= DATASET EXTRACT =
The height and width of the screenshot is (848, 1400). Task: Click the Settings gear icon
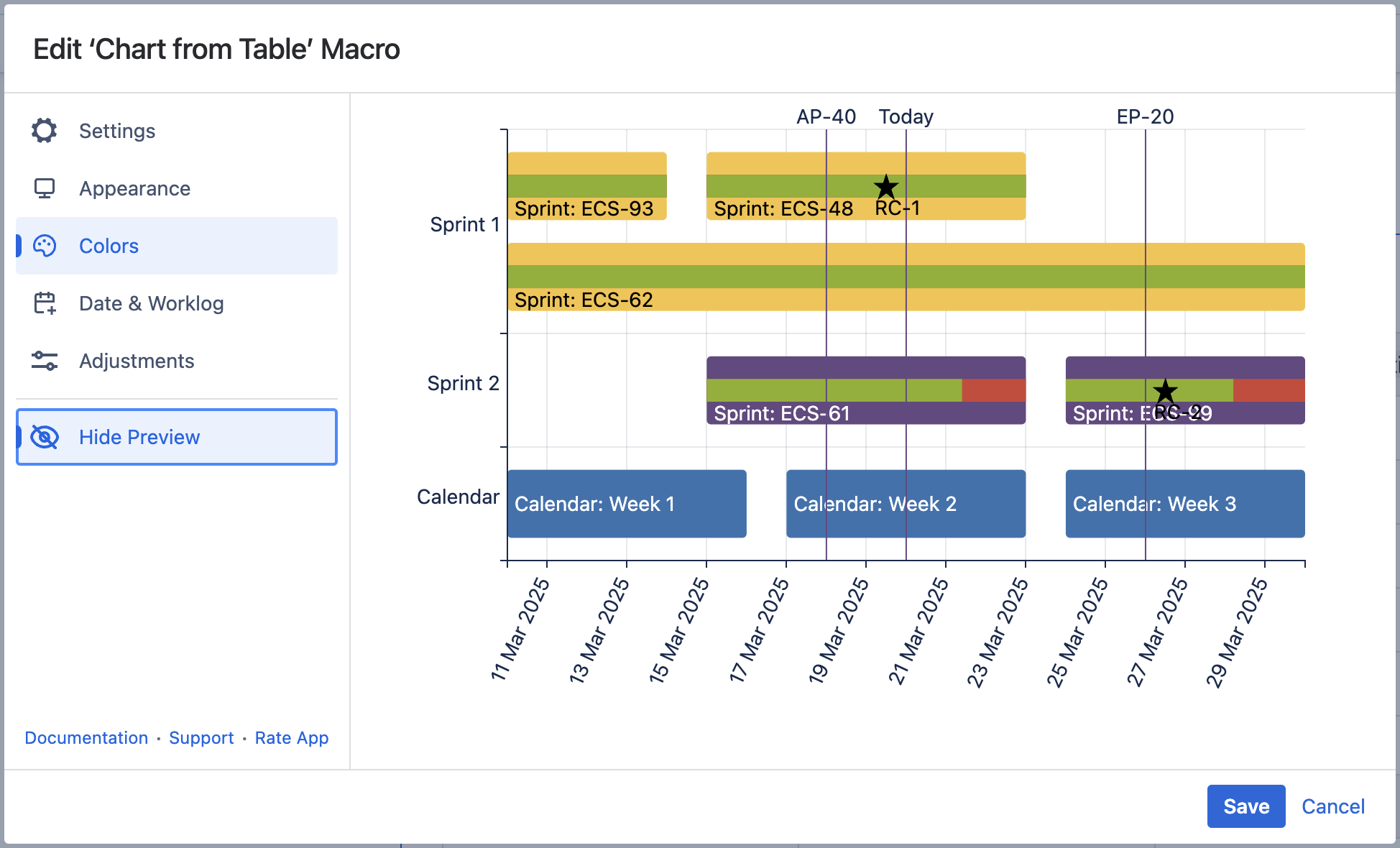click(x=45, y=131)
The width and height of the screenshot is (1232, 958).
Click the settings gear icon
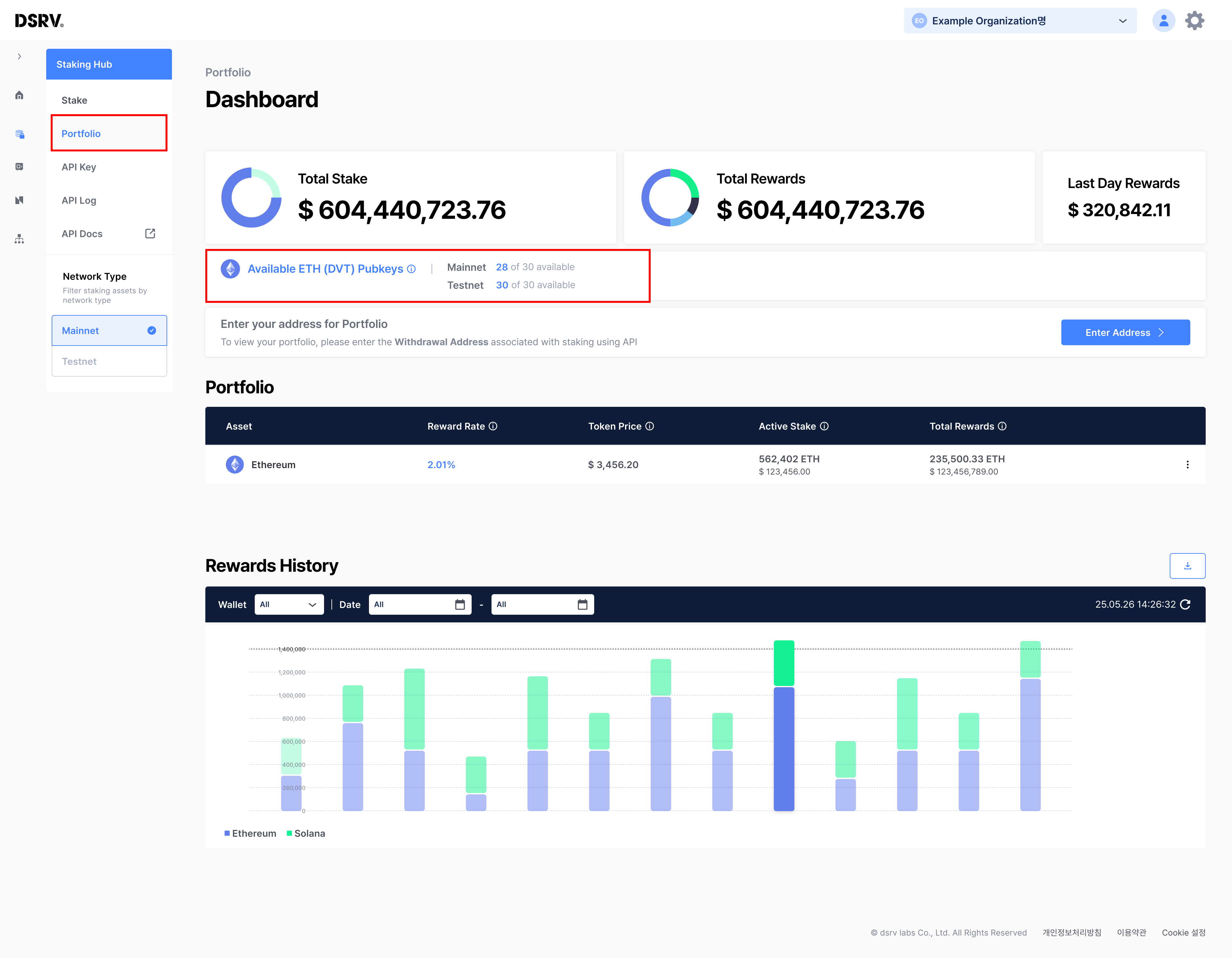point(1194,21)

= EXERCISE REQUIREMENTS =
Word for word, repeat each record above; leave out every picture.

= ANSWER FOR THE TASK =
The height and width of the screenshot is (848, 1400). Task: Click the Settings gear icon
click(x=45, y=131)
The width and height of the screenshot is (1232, 958).
Click the settings gear icon
point(1194,21)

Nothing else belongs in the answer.